Opinion
2012-11-14
Richman & Levine, P.C., Garden City, N.Y. (Keith H. Richman and Seth Levine of counsel), for appellants. Ackerman, Levine, Cullen, Brickman & Limmer, LLP, Great Neck, N.Y. (John M. Brickman, Todd H. Hesekiel, and Benjamin S. Kaplan of counsel), for respondent.
Richman & Levine, P.C., Garden City, N.Y. (Keith H. Richman and Seth Levine of counsel), for appellants. Ackerman, Levine, Cullen, Brickman & Limmer, LLP, Great Neck, N.Y. (John M. Brickman, Todd H. Hesekiel, and Benjamin S. Kaplan of counsel), for respondent.
RUTH C. BALKIN, J.P., L. PRISCILLA HALL, LEONARD B. AUSTIN, and SANDRA L. SGROI, JJ.
In an action, inter alia, to recover damages for breach of contract and fraud, the defendants Richard Schwartz, Marie Neubert, and North American Enclosures, Inc., appeal from (1) a decision of the Supreme Court, Nassau County (Bucaria, J.), entered December 10, 2010, and (2) an order of the same court dated March 7, 2011, which granted the plaintiff's motion pursuant to CPLR 6201(1) for an order of attachment against the real and personal property of the defendant Richard Schwartz in the sum of $2 million, and thereupon directed the Sheriff of the County Nassau, or any county of the State of New York, to levy upon the real and personal property of the defendant Richard Schwartz in order to satisfy the order of attachment of $2 million.
ORDERED that the appeal from the decision is dismissed, as no appeal lies from a decision ( see Schicchi v. J.A. Green Constr. Corp., 100 A.D.2d 509, 472 N.Y.S.2d 718); and it is further,
ORDERED that the appeals by the defendants Marie Neubert and North American Enclosures, Inc., are dismissed, as those defendants are not aggrieved by the order appealed from ( seeCPLR 5511); and it is further,
ORDERED that the order is reversed insofar as appealed from by the defendant Richard Schwartz, on the law, with one bill of costs, and the plaintiff's motion pursuant to CPLR 6201(1) for an order of attachment against the real and personal property of the defendant Richard Schwartz in the sum of $2 million is denied.

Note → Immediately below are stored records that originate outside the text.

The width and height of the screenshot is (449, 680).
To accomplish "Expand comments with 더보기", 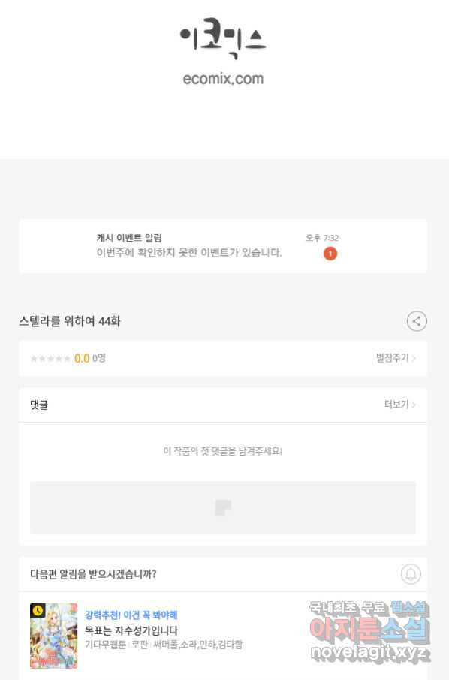I will tap(399, 405).
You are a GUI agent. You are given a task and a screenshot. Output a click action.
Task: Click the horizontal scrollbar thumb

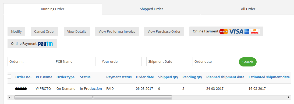(93, 98)
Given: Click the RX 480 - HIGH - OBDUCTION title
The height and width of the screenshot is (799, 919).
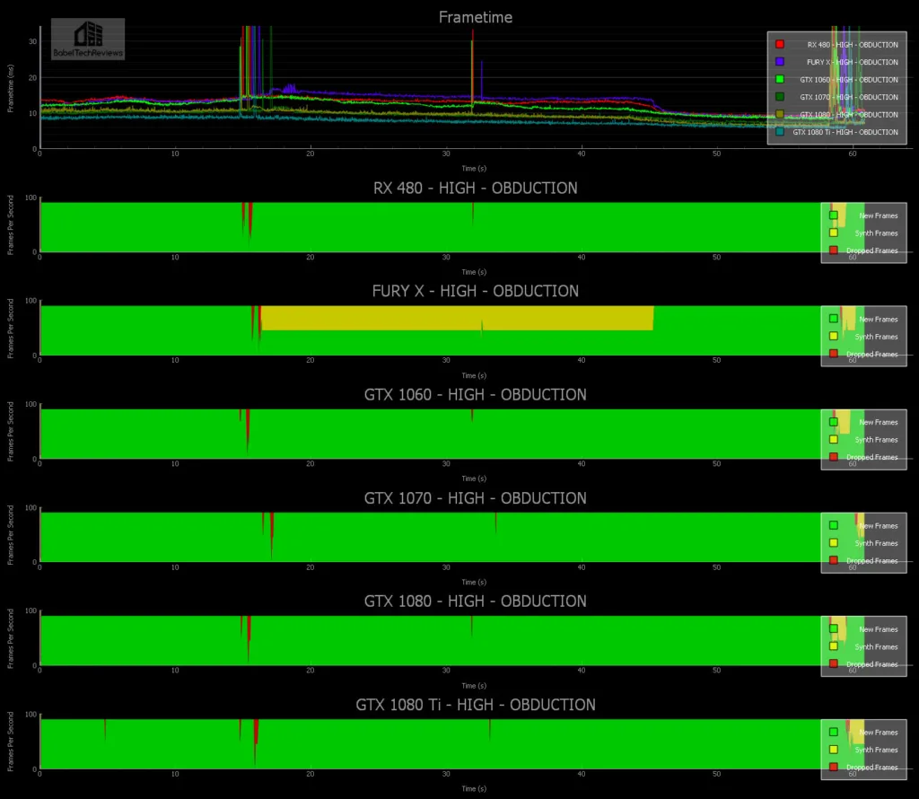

Attachment is considered a harsh remedy and CPLR 6201 is strictly construed in favor of those against whom it may be employed ( see J.V.W. Inv. Ltd. v. Kelleher, 41 A.D.3d 233, 837 N.Y.S.2d 650;Glazer & Gottlieb v. Nachman, 234 A.D.2d 105, 650 N.Y.S.2d 717;Michaels Elec. Supply Corp. v. Trott Elec., 231 A.D.2d 695, 647 N.Y.S.2d 839). Although the plaintiff established that the defendant Richard Schwartz was a nondomiciliary residing without the state ( seeCPLR 6201[1] ), he failed to show a probability of success on the merits on his claims against that defendant ( seeCPLR 6212[a]; Shisgal v. Brown, 3 A.D.3d 434, 770 N.Y.S.2d 622; Societe Generale Alsacienne De Banque, Zurich v. Flemingdon Dev. Corp., 118 A.D.2d 769, 774, 500 N.Y.S.2d 278). Accordingly, the Supreme Court erred in granting the plaintiff's motion pursuant to CPLR 6201(1) for an order of attachment against the real and personal property of the defendant Richard Schwartz in the sum of $2 million.